KENTUCKY NATIONAL INSURANCE COMPANY
APPELLEE
OPINION
REVERSING AND REMANDING
** ** ** ** **
BEFORE:
EMBERTON, GUIDUGLI, AND SCHRODER, JUDGES.
SCHRODER, JUDGE:
Appellants, James M. Dearinger a/k/a Matt
Dearinger, and Theresa Dearinger, f/d/a M & T Plumbing, appeal
from a summary judgment entered by the Fayette Circuit Court in
favor of appellee, Kentucky National Insurance Company (“Kentucky
National”).
After reviewing the record and the applicable case
law, we reverse and remand for a ruling on the issue of coverage.
Appellants installed a hot water supply line into a
residence located in Nicholasville, Kentucky on December 1, 1990.

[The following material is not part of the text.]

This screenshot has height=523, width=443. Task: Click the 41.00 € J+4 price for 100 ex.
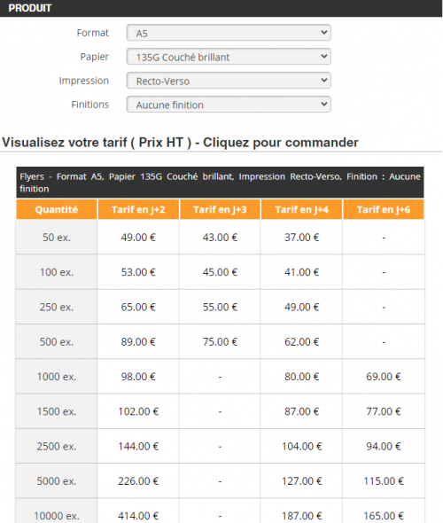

At the time of the installation, appellants were insured with a
commercial liability coverage policy by original co-defendant,
American States Insurance Company (“American States”).
On
November 29, 1992, the owner of the residence discovered that the
hot water supply line had come loose, leaked water, and damaged
the home.
At the time of the leak, appellants were insured with
a commercial liability insurance policy from Kentucky National
Insurance Company.
The damages to the home, in the amount of
$37,908.69, were paid by the homeowner’s insurance carrier,
Fireman’s Fund Insurance Company (“Fireman’s Fund”).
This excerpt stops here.